Since October 2014, domestic steel industry has been grappling with increasing imports of cheap steel. In a bid to protect the industry, the National Democratic Alliance government has taken several steps this year. In September, the government imposed a 20 per cent provisional safeguard duty for 200 days on the import of hot-rolled flat products in coils wider than 600 mm. On December 11, it imposed an anti-dumping duty ranging from 5-57 per cent on cold-rolled flat products of stainless steel for a period of five years.
While the MIP is being welcomed by the domestic steel producers, the user industries are not happy with the cost escalation. They fear that consumption may fall significantly because of the rise in the cost of the final product.
"With the MIP coming in, we see consumption of steel coming down by 20-30 per cent across all sectors, except the auto industry.
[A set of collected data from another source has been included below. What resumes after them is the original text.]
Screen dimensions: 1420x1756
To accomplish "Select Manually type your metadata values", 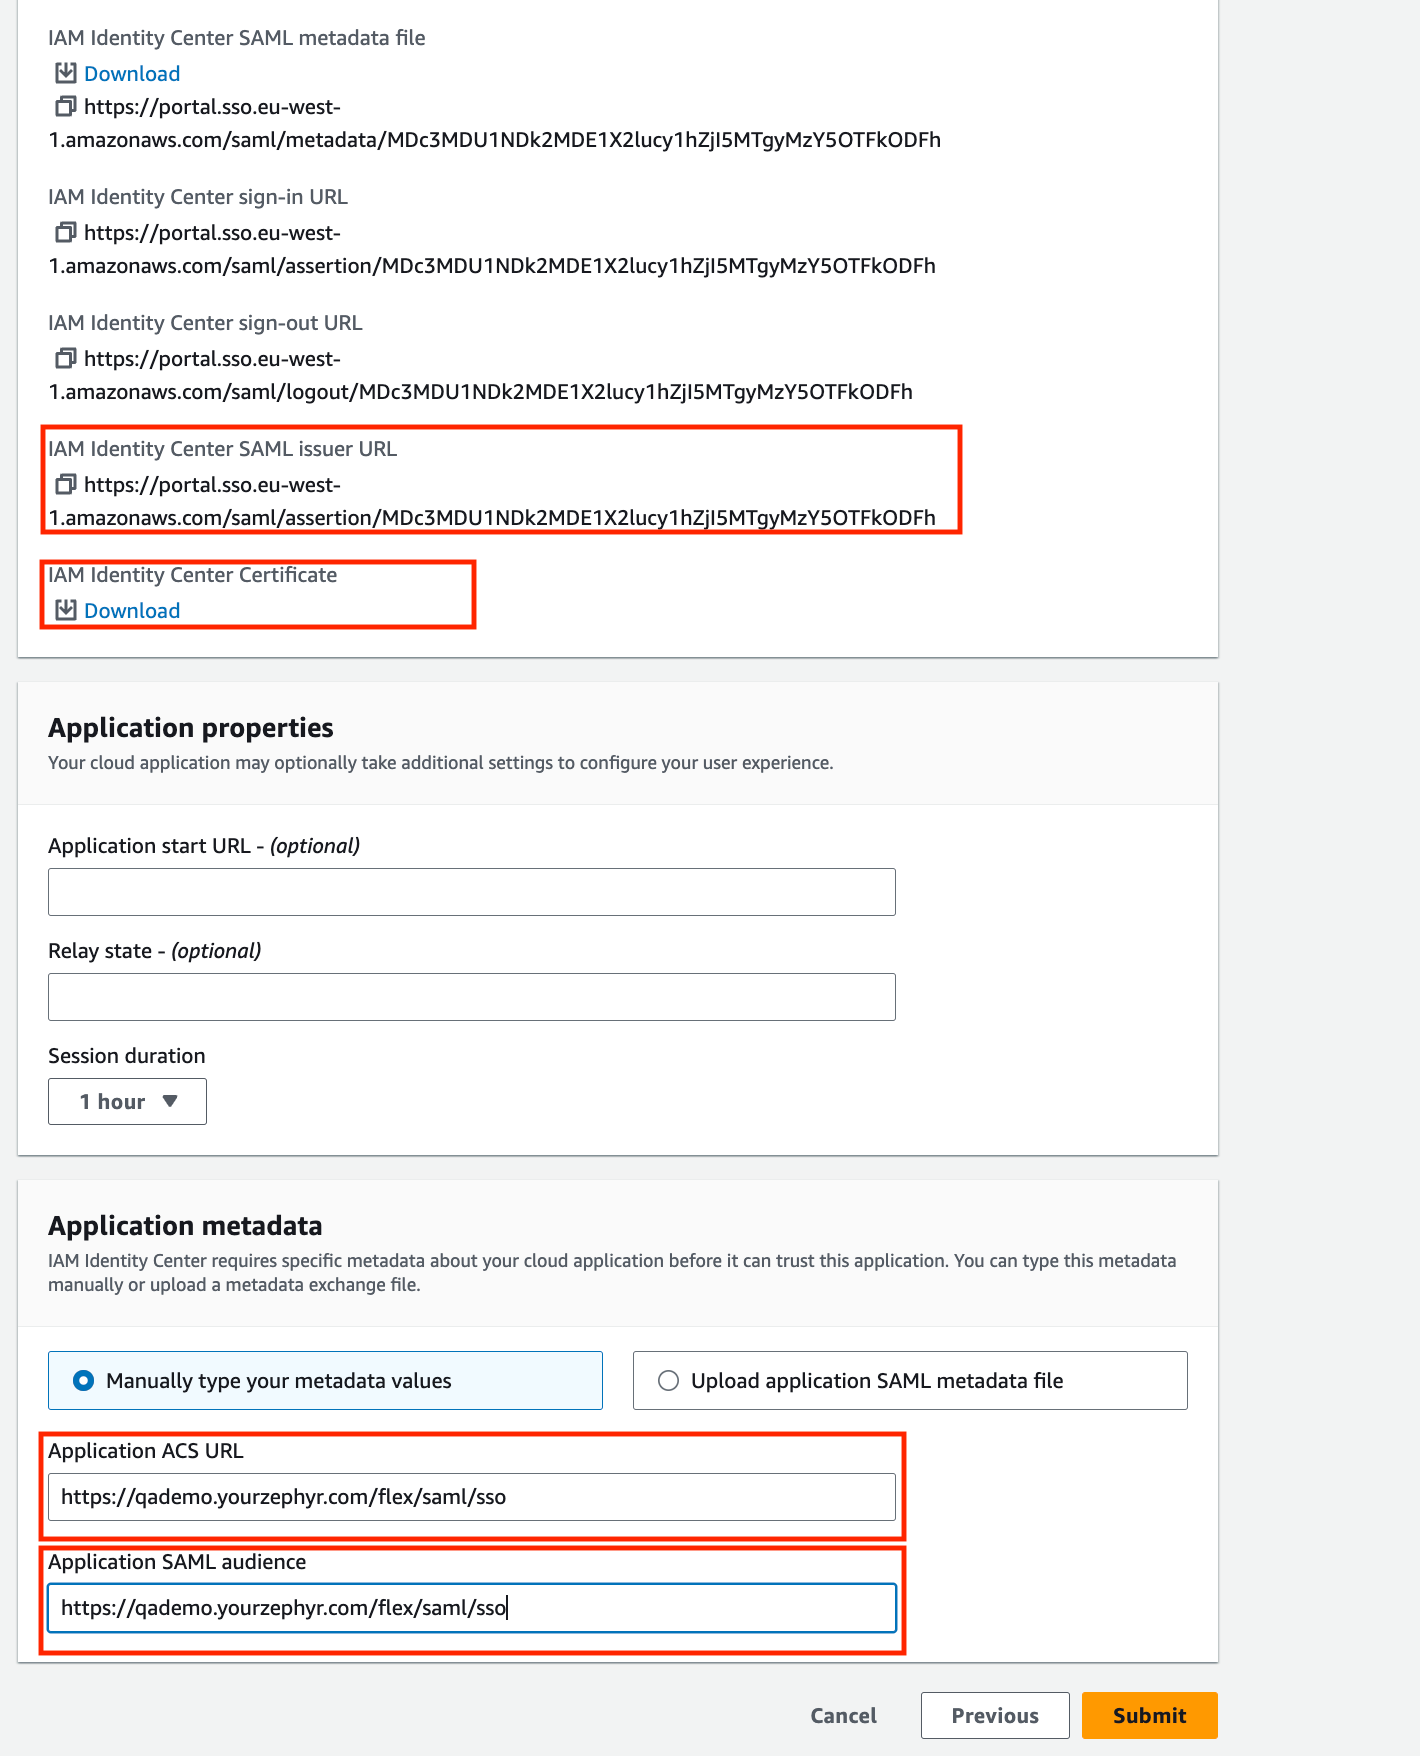I will (x=85, y=1381).
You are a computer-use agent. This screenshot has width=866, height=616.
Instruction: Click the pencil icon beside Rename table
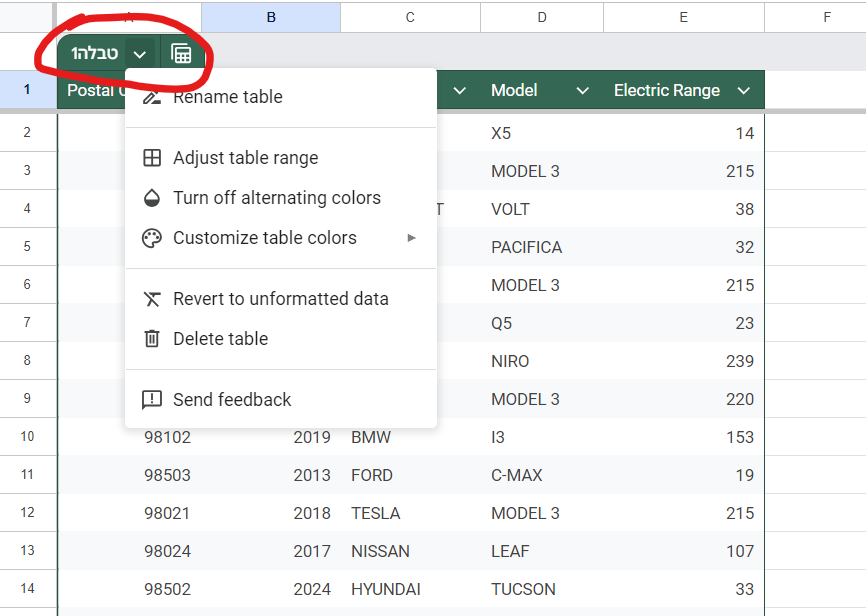pyautogui.click(x=152, y=97)
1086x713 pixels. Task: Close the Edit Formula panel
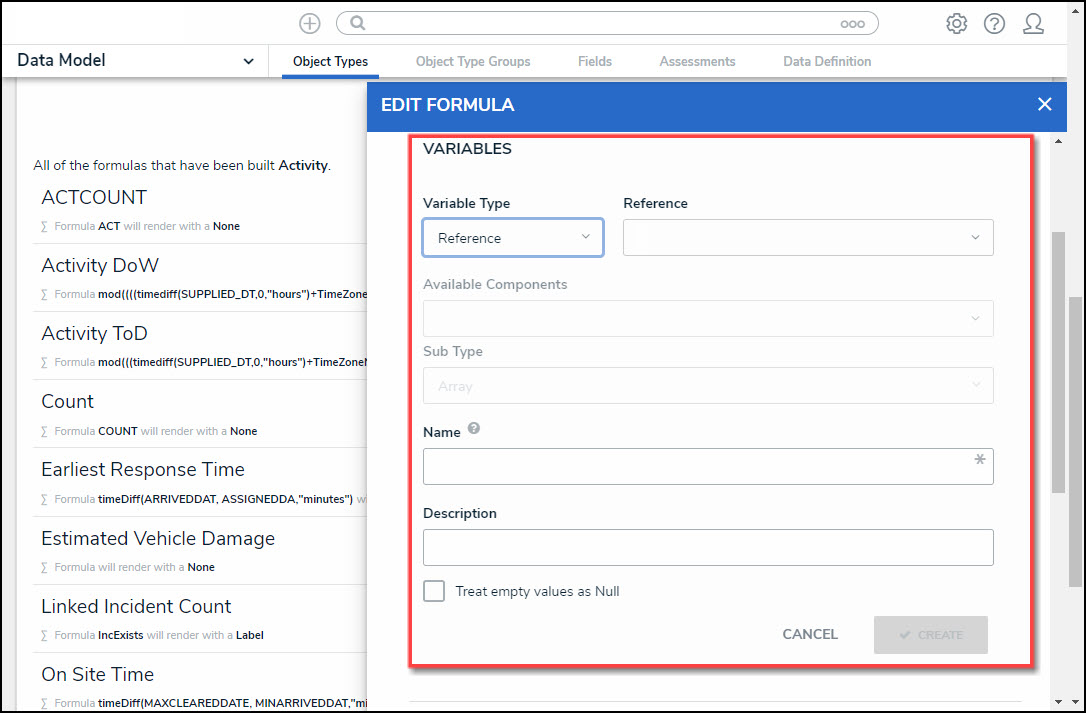1044,104
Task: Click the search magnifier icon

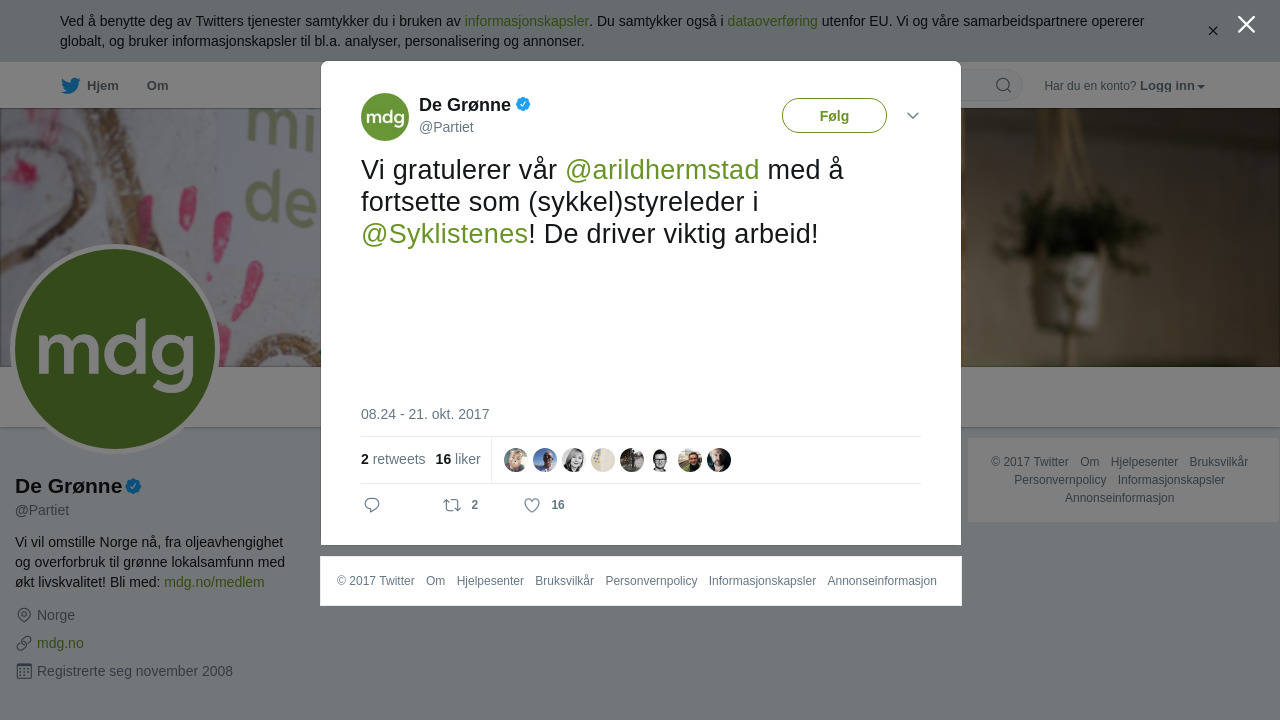Action: (1003, 85)
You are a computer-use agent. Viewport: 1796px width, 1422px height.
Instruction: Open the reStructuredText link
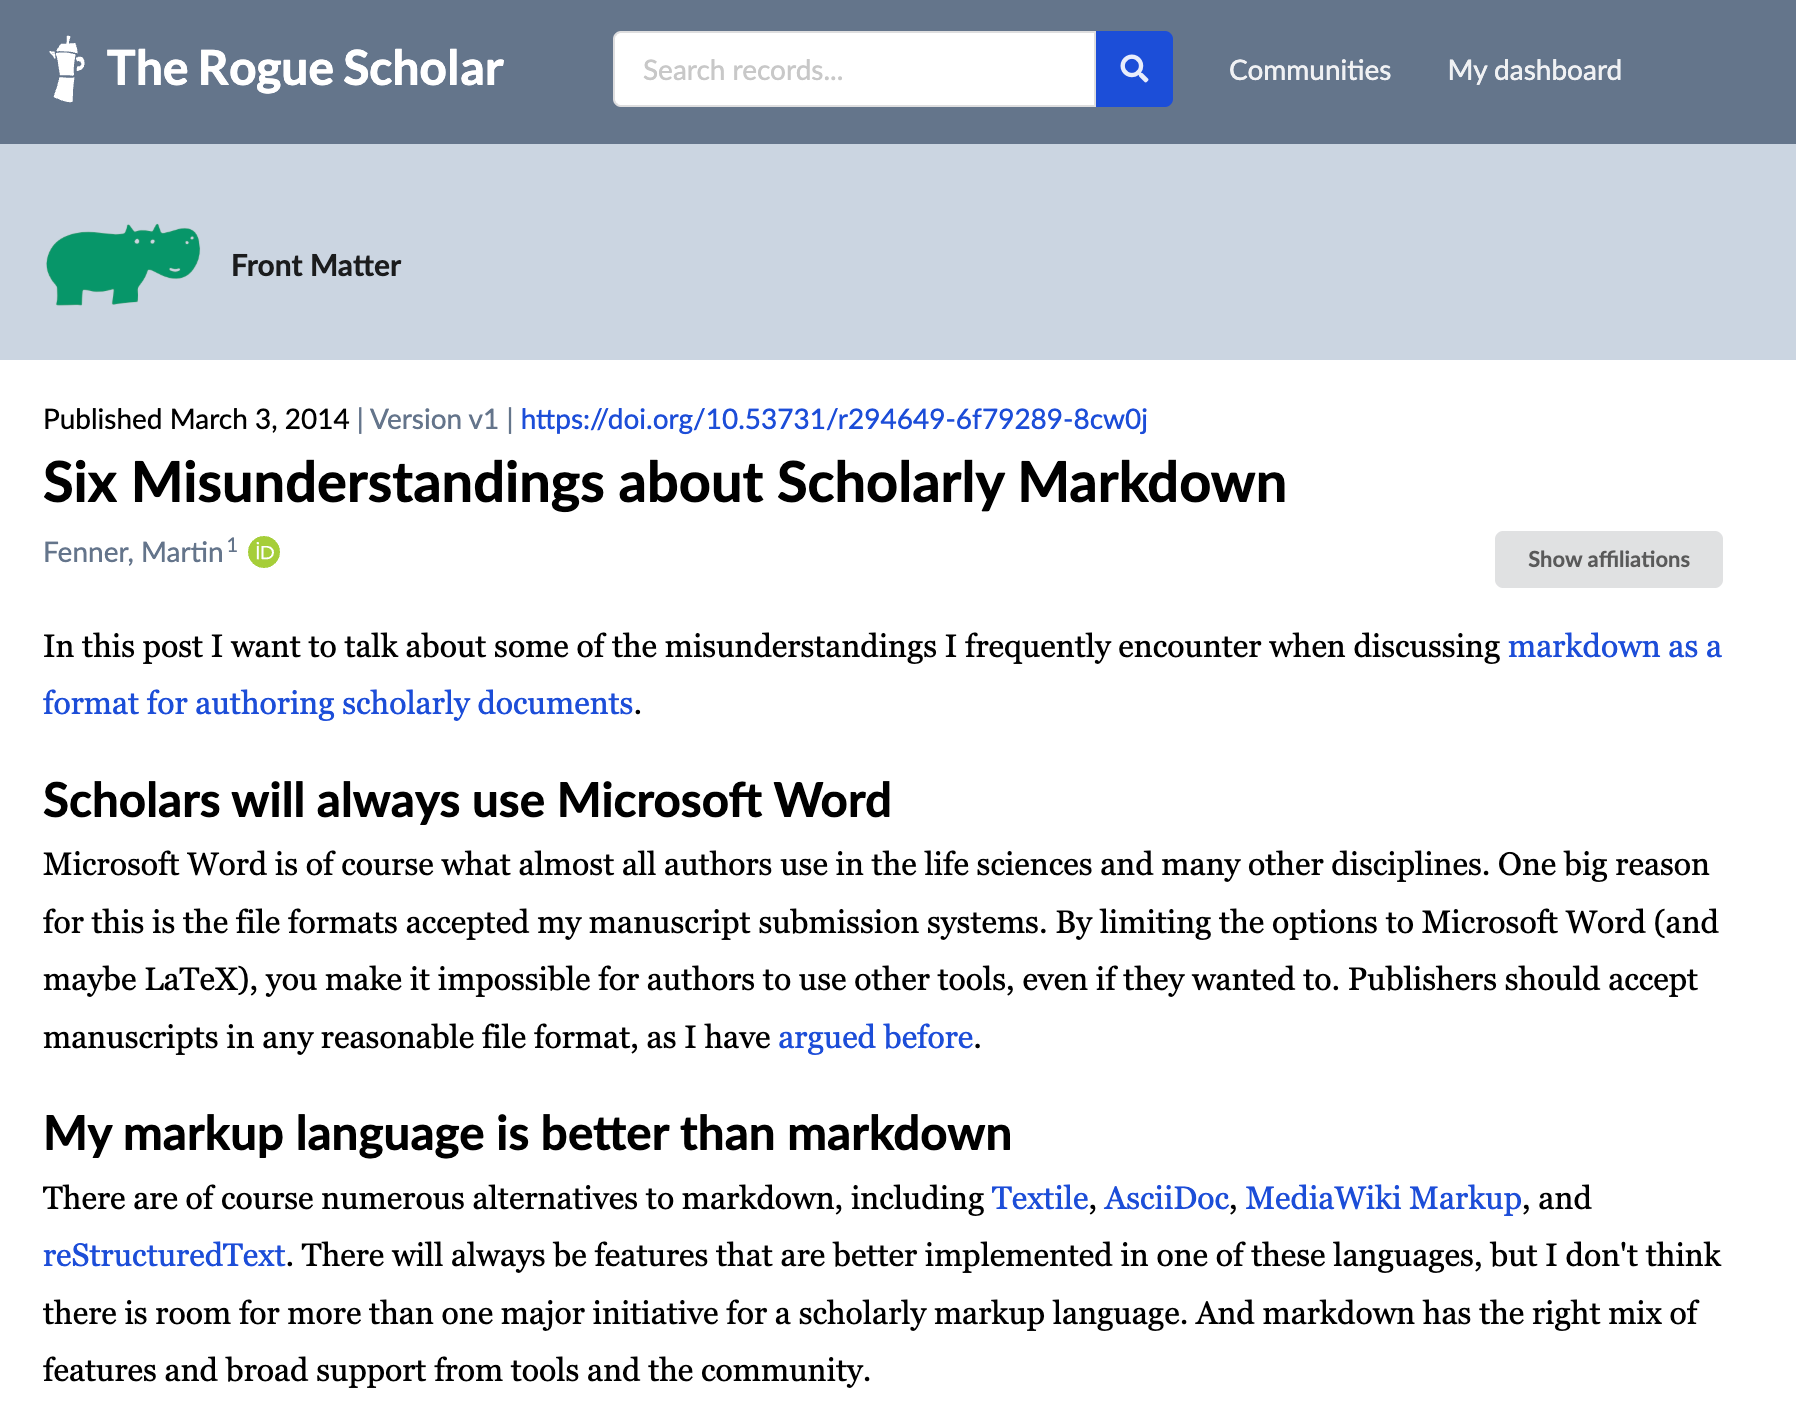pos(164,1255)
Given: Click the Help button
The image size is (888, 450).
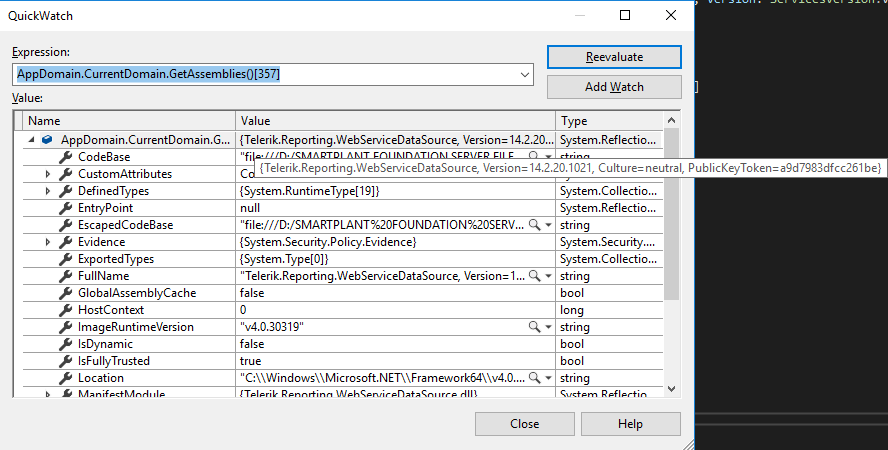Looking at the screenshot, I should point(630,424).
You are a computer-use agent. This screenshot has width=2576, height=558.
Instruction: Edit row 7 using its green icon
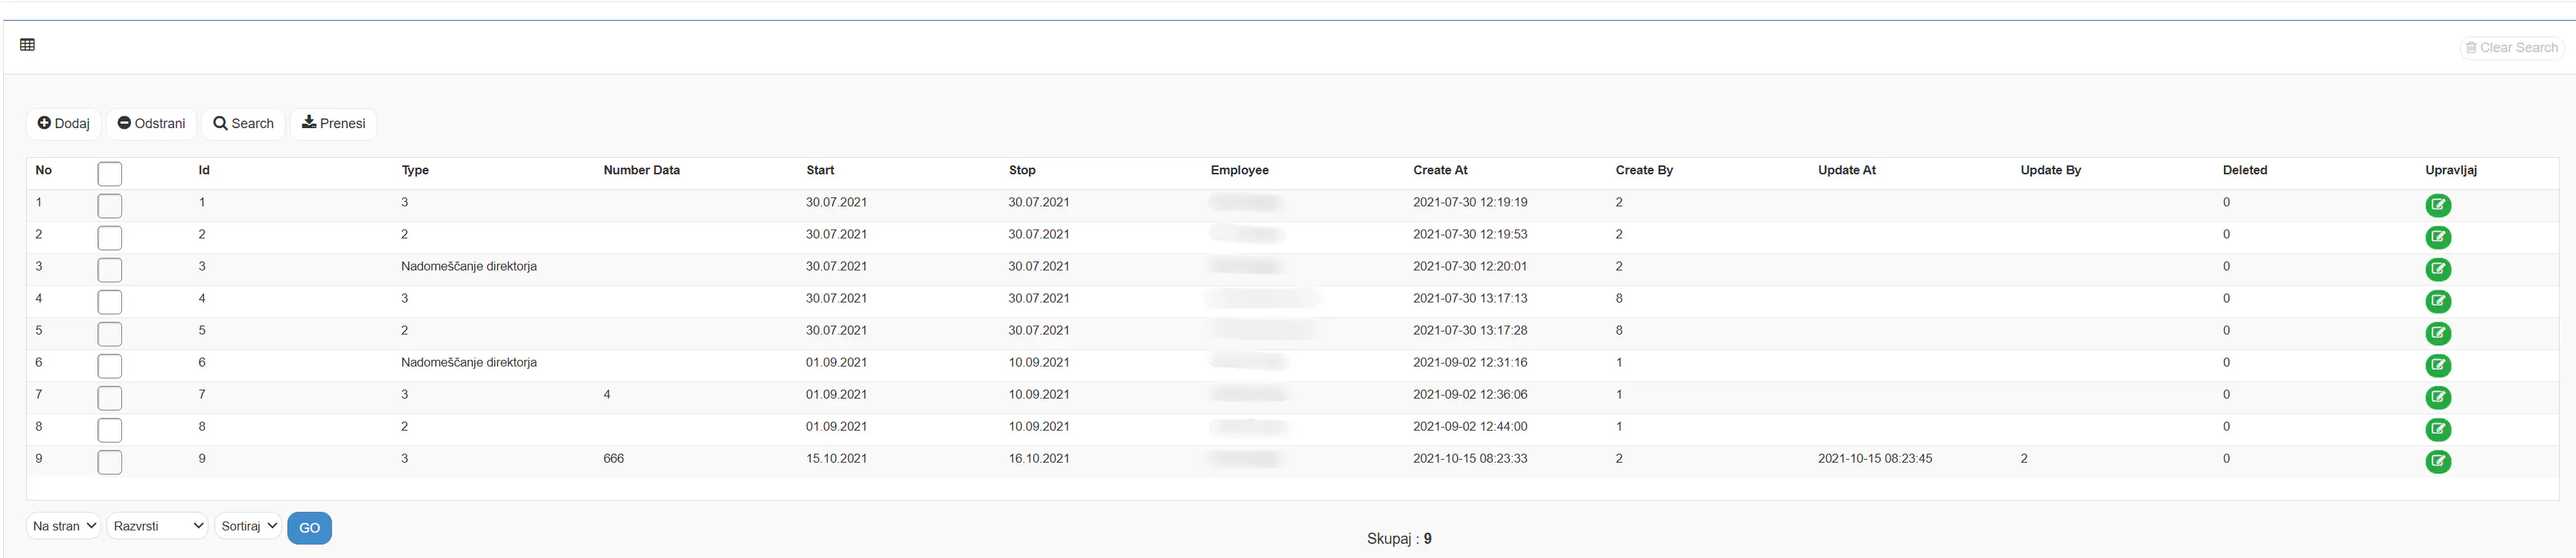point(2437,397)
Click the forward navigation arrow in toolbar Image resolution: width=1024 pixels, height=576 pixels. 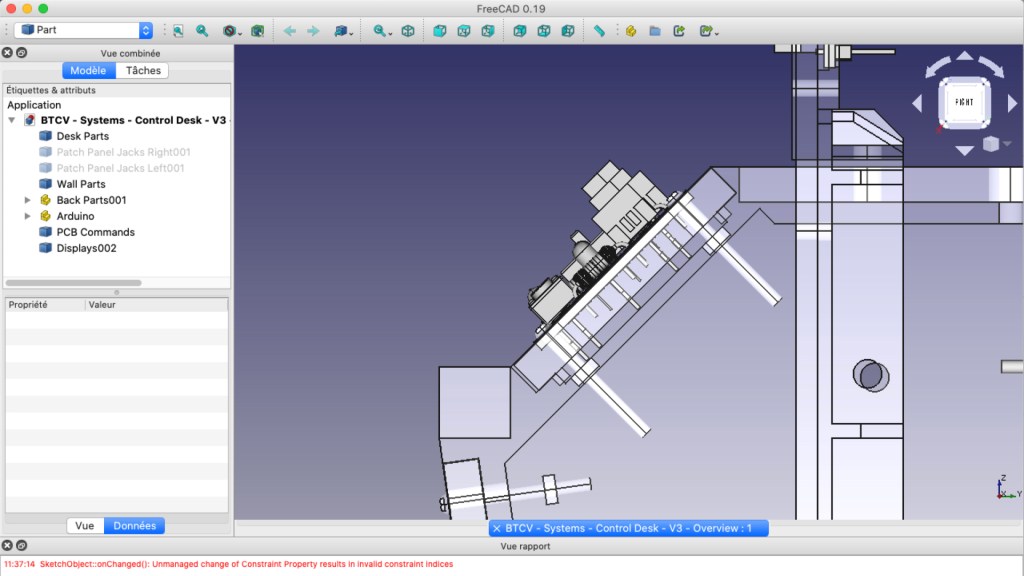pos(313,31)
Car makers usually sign MoU (memorandum of understanding) with steel mills," said Rajiv Vyas, member of the Bureau of Indian Standards (BIS) action committee. "The price trend in steel across the world is downward. However, once MIP becomes effective, domestic prices would go up. This will hit consumption for sure," he added.
As per the Joint Plant Committee data, during the April-September period, consumption of steel rose by 4.1 per cent from last year to 39.14 million tonne. Imports of the commodity were up 42 per cent during the same period at 5.4 million tonne, while production for sale was down 0.5 per cent from corresponding period last year at 45.64 million tonne.
The over-leveraged balance sheets of major domestic steel producers are not just a concern for the companies but also for the banks which have lent heavily to these entities.
In June, the Reserve Bank of India issued a warning that it may be the iron and steel industry's turn to add to the bad loan burden that banks are already reeling under, largely because of defaults by infrastructure companies.
Indian banks are positioned to overcome macroeconomic shocks, including those related to liquidity and interest rates, but face a problem with the overleveraged steel industry that has been hard put to make a profit, said the Financial Stability Report released by the central bank. "As on date, five out of the top 10 private sector steel-producing companies are under severe stress on account of delayed implementation of their projects due to land acquisition and environmental clearances among other factors," said the report.
During the commodities boom, the steel industry expanded capacities indiscriminately. But the recent relentless fall in commodity prices has crippled the industry completely.
Essar Steel, Steel Authority of India, Tata Steel, JSW Steel and Jindal Steel & Power are among the top producing steel companies in the country with heavy balance sheets and stagnant toplines. Among these, Essar Steel is already scouting for a strategic investor to help the company pare its debt. Tata Steel plans to get rid of its non-performing assets like long-product division in Europe.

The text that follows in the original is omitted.